Washington state standards for quality of individual shell eggs—Application.

(1) General. The Washington state standards for quality of individual shell eggs contained in this order are applicable only to eggs that are the product of the domesticated chicken hen and are in the shell.
Interior egg quality specifications for these standards are based on the apparent condition of the interior contents of the egg as it is twirled before the candling light. Any type or make of candling light may be used that will enable the particular grader to make consistently accurate determinations of the interior quality of shell eggs.
(2) AA quality. The shell must be clean, unbroken, and practically normal. The air cell must not exceed 1/8 inch in depth, may show unlimited movement and may be free or bubbly. The white must be clear and firm so that the yolk is only slightly defined when the egg is twirled before the candling light. The yolk must be practically free from apparent defects.
(3) A quality. The shell must be clean, unbroken, and practically normal. The air cell must not exceed 3/16 inch in depth and may be free or bubbly. The white must be clear and at least reasonably firm so that the yolk outline is only fairly well defined when the egg is twirled before the candling light. The yolk must be practically free from apparent defects.
(4) B quality. The shell must be unbroken, may be abnormal, and may have slightly stained areas. Moderately stained areas are permitted if they do not cover more than 1/32 of the shell surface if localized, or 1/16 of the shell surface if scattered. Eggs having shells with prominent stains or adhering dirt are not permitted. The air cell may be over 3/16 inch in depth, may show unlimited movement, and may be free or bubbly. The white may be weak and watery so that the yolk outline is plainly visible when the egg is twirled before the candling light. The yolk may appear dark, enlarged, and flattened and may show clearly visible germ development but no blood due to such development. It may show other serious defects that do not render the egg inedible. Small blood spots or meat spots (aggregating not more than 1/8 inch in diameter) may be present.

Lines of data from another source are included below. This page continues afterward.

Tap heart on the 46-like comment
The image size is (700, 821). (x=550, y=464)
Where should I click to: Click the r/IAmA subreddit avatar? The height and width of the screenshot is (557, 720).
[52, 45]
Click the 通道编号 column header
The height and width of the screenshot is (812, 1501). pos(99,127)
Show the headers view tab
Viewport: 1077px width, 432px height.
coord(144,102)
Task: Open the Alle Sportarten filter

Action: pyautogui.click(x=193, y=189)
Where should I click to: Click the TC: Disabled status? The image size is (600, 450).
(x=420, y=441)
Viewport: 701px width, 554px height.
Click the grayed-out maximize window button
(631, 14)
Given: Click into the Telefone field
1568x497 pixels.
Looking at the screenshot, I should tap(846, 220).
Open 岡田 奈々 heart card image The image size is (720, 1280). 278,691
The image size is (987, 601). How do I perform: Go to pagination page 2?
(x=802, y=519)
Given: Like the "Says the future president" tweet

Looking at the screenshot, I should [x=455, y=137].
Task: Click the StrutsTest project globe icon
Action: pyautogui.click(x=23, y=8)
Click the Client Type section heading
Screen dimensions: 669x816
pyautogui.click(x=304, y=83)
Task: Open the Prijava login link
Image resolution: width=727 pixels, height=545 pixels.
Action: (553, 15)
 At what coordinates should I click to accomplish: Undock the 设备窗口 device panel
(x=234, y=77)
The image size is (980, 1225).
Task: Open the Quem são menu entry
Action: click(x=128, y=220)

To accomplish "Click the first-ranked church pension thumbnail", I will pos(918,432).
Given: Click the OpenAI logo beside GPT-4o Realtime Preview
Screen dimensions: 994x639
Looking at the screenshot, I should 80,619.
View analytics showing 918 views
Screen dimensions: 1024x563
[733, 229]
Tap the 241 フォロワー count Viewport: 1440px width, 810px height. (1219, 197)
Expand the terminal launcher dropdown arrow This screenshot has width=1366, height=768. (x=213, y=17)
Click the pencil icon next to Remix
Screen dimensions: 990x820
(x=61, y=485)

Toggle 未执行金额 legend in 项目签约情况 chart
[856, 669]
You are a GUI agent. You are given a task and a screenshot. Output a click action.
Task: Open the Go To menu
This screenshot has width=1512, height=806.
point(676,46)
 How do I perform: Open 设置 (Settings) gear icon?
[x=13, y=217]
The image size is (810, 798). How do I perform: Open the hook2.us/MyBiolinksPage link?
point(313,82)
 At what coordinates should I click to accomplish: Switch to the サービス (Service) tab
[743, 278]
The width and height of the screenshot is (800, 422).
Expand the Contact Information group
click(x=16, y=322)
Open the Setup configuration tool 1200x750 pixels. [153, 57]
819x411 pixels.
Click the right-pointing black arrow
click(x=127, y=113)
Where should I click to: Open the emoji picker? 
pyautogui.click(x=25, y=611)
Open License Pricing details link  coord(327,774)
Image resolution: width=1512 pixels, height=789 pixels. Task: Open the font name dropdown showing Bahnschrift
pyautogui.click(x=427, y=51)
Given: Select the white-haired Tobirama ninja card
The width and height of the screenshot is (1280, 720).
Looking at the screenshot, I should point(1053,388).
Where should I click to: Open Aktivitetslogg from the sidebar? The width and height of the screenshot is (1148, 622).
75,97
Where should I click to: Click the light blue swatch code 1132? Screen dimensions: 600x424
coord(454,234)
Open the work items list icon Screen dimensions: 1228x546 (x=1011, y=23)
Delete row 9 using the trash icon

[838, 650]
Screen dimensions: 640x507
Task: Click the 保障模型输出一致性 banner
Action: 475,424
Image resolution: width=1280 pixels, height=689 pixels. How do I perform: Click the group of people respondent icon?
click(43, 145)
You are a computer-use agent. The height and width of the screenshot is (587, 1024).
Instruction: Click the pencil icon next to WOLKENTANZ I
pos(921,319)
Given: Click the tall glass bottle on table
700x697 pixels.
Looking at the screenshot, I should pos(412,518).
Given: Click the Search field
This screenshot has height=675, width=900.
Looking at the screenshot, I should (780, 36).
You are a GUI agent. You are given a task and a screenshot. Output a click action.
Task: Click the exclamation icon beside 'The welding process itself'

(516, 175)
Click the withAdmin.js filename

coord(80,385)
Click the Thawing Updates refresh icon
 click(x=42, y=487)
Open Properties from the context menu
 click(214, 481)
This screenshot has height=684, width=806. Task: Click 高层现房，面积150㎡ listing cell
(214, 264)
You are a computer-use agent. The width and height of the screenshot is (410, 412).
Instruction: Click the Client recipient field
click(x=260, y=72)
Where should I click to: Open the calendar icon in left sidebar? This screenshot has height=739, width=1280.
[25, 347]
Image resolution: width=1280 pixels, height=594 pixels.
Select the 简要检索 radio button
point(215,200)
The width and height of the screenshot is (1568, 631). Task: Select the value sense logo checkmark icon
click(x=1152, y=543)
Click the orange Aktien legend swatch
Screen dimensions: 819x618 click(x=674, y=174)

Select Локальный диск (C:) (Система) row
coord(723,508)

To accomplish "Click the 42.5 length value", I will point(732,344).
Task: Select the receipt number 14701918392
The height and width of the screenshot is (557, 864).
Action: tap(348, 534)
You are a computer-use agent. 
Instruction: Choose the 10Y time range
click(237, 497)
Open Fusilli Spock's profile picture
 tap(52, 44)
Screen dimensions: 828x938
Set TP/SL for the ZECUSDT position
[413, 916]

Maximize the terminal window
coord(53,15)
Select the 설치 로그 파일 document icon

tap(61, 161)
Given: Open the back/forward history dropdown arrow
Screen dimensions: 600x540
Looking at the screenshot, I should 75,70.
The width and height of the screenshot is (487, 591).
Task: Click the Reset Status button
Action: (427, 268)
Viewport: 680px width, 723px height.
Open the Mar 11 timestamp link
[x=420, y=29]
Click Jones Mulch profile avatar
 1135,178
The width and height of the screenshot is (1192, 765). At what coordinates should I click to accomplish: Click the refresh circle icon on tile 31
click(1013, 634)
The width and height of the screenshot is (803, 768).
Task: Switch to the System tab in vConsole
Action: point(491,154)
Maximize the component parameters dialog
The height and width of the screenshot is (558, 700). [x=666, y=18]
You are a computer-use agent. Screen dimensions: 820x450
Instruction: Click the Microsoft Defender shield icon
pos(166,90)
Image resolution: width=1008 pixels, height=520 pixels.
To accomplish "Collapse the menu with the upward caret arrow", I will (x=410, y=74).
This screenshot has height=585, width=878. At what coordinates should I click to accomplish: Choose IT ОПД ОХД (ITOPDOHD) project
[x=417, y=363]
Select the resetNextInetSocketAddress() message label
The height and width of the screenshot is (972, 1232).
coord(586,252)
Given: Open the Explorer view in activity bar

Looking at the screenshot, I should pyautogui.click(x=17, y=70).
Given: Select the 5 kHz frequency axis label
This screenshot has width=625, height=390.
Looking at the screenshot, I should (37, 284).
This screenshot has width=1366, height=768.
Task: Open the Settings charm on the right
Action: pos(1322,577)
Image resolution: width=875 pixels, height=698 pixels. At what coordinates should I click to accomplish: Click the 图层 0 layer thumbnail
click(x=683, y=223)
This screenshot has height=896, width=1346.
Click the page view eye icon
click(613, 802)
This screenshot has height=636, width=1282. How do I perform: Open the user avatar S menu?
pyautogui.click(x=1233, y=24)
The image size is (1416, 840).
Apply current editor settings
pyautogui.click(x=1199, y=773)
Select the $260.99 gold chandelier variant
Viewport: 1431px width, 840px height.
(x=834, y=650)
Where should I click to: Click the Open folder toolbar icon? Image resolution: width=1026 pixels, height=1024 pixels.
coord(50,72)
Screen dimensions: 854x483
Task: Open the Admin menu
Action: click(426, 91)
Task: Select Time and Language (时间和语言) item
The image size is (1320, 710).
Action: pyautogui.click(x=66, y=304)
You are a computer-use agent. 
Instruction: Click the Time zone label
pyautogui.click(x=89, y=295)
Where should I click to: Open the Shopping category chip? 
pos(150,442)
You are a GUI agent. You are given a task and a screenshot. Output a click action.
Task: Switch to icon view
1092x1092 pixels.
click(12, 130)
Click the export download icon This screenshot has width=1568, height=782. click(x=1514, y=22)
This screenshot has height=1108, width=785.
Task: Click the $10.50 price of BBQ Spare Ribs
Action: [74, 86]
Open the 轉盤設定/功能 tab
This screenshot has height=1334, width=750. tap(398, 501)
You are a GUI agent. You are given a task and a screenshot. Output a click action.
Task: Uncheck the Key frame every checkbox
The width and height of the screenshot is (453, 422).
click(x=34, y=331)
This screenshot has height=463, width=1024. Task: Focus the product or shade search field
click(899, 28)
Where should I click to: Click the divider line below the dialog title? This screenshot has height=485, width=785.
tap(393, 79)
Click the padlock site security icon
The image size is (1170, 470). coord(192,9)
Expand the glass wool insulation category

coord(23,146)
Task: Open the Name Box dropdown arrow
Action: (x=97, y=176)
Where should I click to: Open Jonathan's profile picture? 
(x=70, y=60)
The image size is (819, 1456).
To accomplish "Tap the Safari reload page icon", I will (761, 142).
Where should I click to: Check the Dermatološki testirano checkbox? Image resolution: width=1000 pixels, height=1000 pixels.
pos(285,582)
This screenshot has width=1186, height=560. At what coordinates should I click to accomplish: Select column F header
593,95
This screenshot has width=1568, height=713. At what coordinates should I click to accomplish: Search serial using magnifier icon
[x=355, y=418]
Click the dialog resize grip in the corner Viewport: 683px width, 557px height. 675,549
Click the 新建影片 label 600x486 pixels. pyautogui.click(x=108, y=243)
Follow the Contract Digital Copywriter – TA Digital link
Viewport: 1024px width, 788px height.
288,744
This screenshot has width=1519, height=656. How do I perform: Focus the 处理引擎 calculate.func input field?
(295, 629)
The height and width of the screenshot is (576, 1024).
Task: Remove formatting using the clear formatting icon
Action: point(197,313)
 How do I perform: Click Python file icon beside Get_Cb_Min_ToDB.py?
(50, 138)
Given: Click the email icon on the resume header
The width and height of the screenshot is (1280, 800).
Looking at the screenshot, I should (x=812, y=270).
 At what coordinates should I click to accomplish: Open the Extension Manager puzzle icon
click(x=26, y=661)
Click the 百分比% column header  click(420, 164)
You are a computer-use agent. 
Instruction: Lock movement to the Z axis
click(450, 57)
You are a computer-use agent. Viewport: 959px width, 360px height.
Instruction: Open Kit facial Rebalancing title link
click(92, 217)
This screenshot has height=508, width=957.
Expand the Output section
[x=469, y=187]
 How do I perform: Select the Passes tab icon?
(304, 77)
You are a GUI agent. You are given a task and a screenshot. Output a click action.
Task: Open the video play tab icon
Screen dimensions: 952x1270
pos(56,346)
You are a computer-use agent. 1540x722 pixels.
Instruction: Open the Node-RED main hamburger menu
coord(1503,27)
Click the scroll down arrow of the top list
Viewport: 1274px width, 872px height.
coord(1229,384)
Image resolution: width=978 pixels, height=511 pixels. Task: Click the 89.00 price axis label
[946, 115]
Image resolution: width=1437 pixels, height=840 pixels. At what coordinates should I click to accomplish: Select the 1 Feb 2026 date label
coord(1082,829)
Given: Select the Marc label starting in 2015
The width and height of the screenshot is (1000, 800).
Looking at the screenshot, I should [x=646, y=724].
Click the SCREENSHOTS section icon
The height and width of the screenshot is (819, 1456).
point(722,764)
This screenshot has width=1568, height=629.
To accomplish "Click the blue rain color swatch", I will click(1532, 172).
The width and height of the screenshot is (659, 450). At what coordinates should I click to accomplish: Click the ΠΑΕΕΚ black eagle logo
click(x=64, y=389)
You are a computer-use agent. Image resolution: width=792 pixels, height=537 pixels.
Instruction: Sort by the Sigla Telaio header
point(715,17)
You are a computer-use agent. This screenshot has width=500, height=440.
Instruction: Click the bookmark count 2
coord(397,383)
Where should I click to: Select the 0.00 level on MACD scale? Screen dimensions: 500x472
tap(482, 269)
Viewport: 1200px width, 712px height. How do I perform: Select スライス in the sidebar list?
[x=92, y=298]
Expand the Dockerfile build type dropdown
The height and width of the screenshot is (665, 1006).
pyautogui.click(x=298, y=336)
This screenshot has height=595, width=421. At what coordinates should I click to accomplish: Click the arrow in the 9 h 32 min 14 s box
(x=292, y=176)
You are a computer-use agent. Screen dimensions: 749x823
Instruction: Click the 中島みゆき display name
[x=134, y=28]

Dirty. An individual egg that has an unbroken shell with adhering dirt or foreign material, prominent stains, or moderate stains covering more than 1/32 of the shell surface if localized, or 1/16 of the shell surface if scattered.
Check. An individual egg that has a broken shell or crack in the shell but with its shell membranes intact and its contents do not leak. A "check" is considered to be lower in quality than a "dirty."
[Statutory Authority: Chapter 69.25 RCW. WSR 87-16-075 (Order 1945), § 16-104-130, filed 8/4/87.]